Non-discrimination in renting
How to respect anti-discrimination regulations while still protecting yourself from risk as an owner
Because of prejudice, which can stem from many sources, it’s possible for any of us to discriminate, even without realising it. All it takes is one negative experience with an individual for us to generalise and end up refusing to rent to certain groups of people, even though we might think we’re merely protecting our own interests. Because of this, laws exist to helps us mitigate our own tendency to discriminate and to protect us from discrimination ourselves.
Legally, discrimination occurs when one person is treated less favourably than another within a comparable situation and when such treatment is unjustified.

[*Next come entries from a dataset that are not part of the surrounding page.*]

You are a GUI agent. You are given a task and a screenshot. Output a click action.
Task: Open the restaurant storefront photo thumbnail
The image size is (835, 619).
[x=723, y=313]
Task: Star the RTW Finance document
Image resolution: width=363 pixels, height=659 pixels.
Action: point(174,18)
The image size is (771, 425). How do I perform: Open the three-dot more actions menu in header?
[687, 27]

For example: refusing to rent to parents because of concerns about possible damages to the premises or refusing to rent to tenants from sub-Saharan Africa because they might upset the neighbours.
What the law says
The law forbids discrimination in many situations, notably with regard to accessing goods and services (housing, credit, recreation, etc.). The penalty for unjust discrimination against renters is 3 years in prison and a €45,000 fine for individual owners (“personnes physiques” in French) and up to €225,000 for legal entities such as property management companies (“personnes morales” in French).
The framework of the law
The criteria for discrimination as defined by the Court of Justice of the European Union are the following: age, sex, origin, pregnancy, health, disability, genetic traits, sexual orientation, gender identity, political opinions, union affiliation, philosophical opinions, and religion or beliefs. The French legal system has added to this list one’s family situation, physical appearance, last name, morals, place of residence, loss of independence, vulnerability due to one’s economic situation, and location of one’s bank.
The only criteria one can use when selecting a potential tenant are 1) the potential tenant’s financial means and 2) the potential tenant’s guaranty (usually a deposit or guarantor). Furthermore, the November 5, 2015 decree strictly limits the list of documents an owner can ask for (see full text).

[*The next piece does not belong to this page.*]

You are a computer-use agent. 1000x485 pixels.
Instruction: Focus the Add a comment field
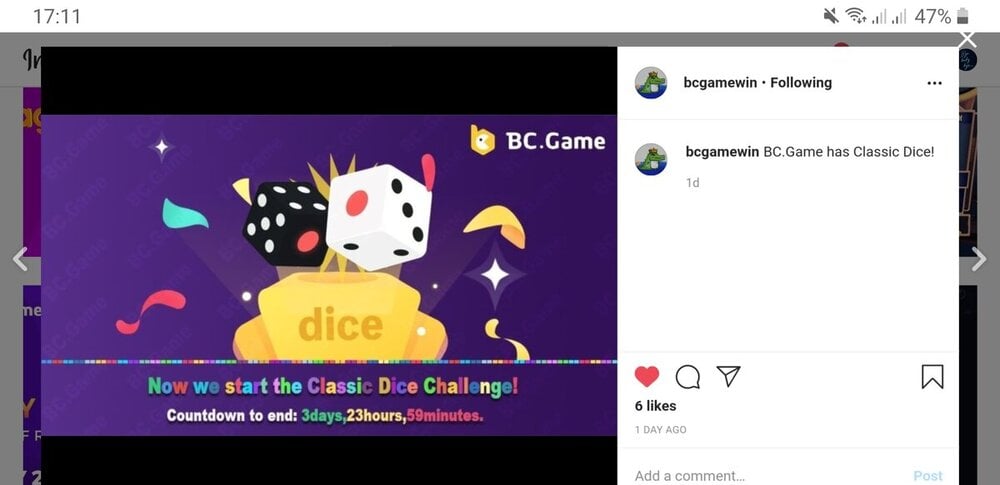(765, 476)
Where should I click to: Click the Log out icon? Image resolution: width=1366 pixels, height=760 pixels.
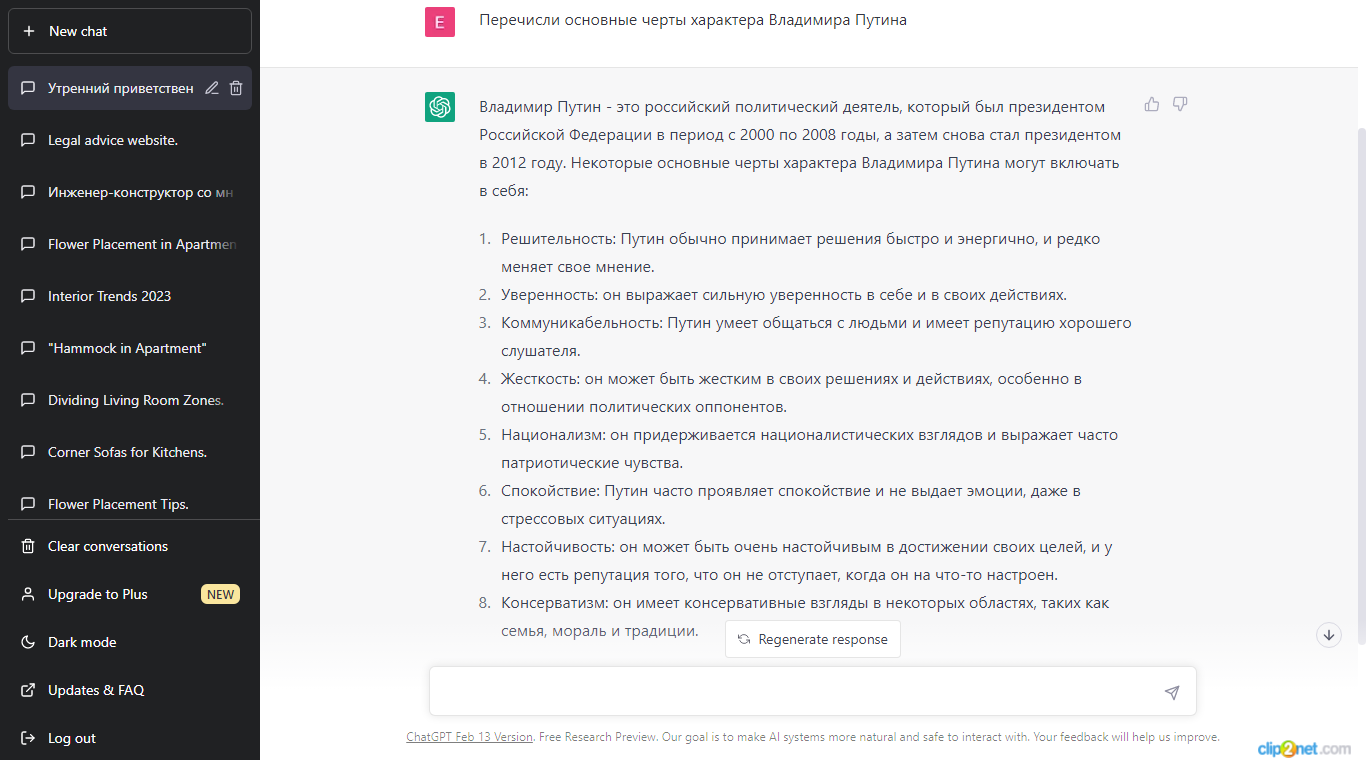(27, 738)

The law is clear. It challenges you to reconsider your subjective criteria based on your own impressions or prejudices so you can better concentrate on choosing the best candidates: that is, those whose financial stability and solvency are well-attested. To ensure the best experience when renting, while also avoiding unjust discrimination, one should select renters based on their overall financial situation (salary, other income, but also any other benefits) and their guaranty (usually a guarantor or insurance covering non-payments).
If you use an estate agency, be sure to include a non-discrimination clause in the lease. It will protect you in case of litigation.